Question 260-16(3): Dehcho Process
Oral Questions

Kevin A. Menicoche Nahendeh

I guess the perception of our government that is out there, and I would just like to quote really quickly, is that when one of the participants in our leadership meeting in Fort Simpson last week said, “I don’t like the federal government, and the territorial government is right there behind them.” That’s a frustration that they are seeing with the Dehcho Process negotiations. That’s how they see our government. I’d like to ask the Premier once again, will the government change their mindset about not only helping the federal government, but it’s time to start helping the Dehcho people and the Dehcho Process?

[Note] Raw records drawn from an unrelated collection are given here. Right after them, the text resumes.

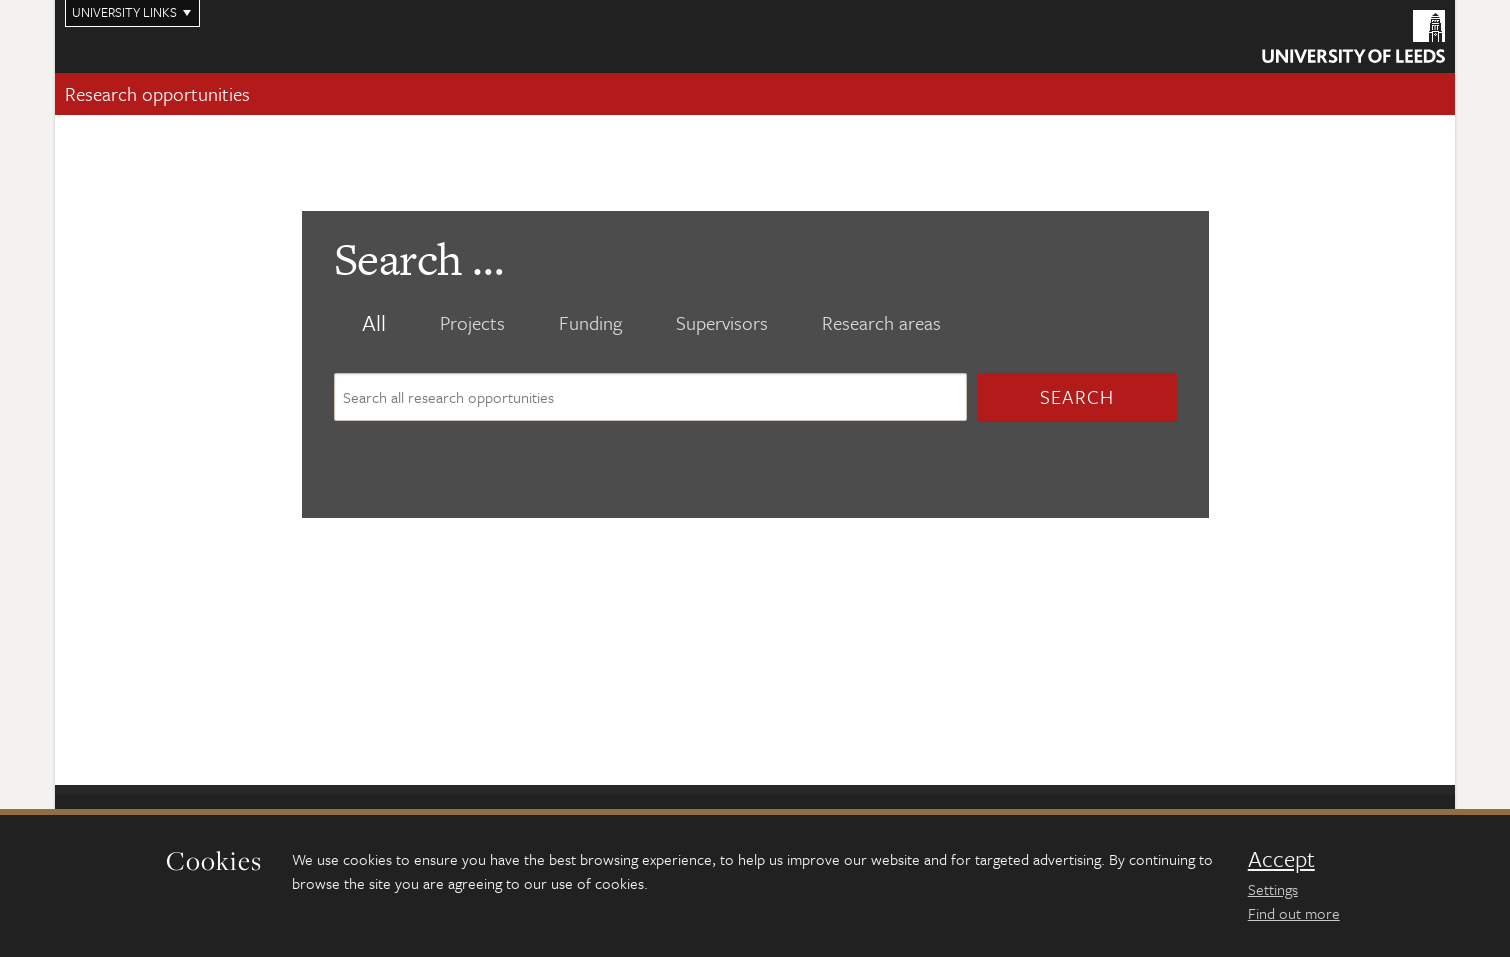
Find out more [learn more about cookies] (1294, 913)
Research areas (881, 323)
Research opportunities (157, 93)
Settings (1273, 889)
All (374, 323)
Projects (472, 323)
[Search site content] (650, 397)
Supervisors (722, 323)
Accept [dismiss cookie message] (1281, 859)
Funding (590, 323)
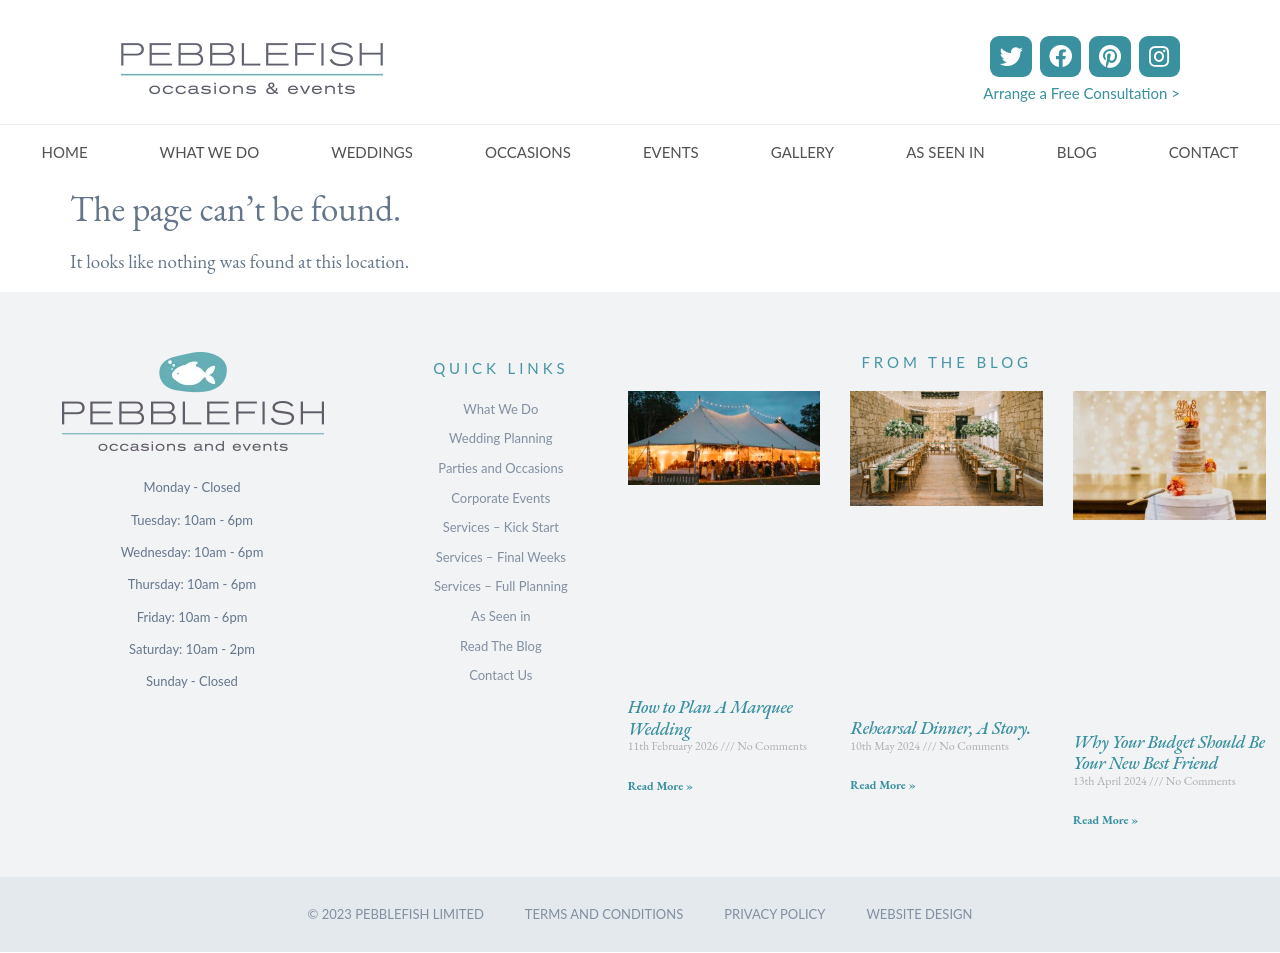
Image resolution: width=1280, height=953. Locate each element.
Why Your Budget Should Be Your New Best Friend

Question 260-16(3): Dehcho Process
Oral Questions

Floyd Roland Inuvik Boot Lake

The area that we’ve been involved with in a number of cases, and yes, we’ve heard that in the past, and even at some of the meetings that are held from time to time, about our position. The simple fact is this government has taken a different approach. We’re looking at the big picture. We’re looking at what the possibilities in the North can mean when we have clarity, when it comes to self-government discussions and trying to help bring those to conclusion. That’s why we’ve established the regional leaders meeting tables and in fact, through those tables have begun the joint work on the Land Use Management Plan as well as the Water Strategy, through those tables. In fact,

that is again where we shared our information around the self-government financing issue. So we’re working with the aboriginal governments across the Northwest Territories to come with a common front from a northern perspective so that we can approach the federal government so that they can see how we want it to work in the Northwest Territories. So we are working with the First Nations and aboriginal governments in the Northwest Territories to come up with a common approach when it comes to engaging the federal government.

Question 260-16(3): Dehcho Process
Oral Questions

The Speaker Paul Delorey

Thank you, Mr. Roland. Final supplementary, Mr. Menicoche.

Question 260-16(3): Dehcho Process
Oral Questions

Kevin A. Menicoche Nahendeh

Thank you very much, Mr. Speaker. That’s exactly the point I’m getting at. For this government to indicate that they’re sincere, they have to be working with the Dehcho leadership and believe in the Dehcho process as well. This government has to step up to the plate. We’re going to have to see this process begin on a fair and reasonable rate. So I’d like to ask, will this government commit to continue to increase their working relationship with the Dehcho and assist them beginning their Dehcho negotiations process?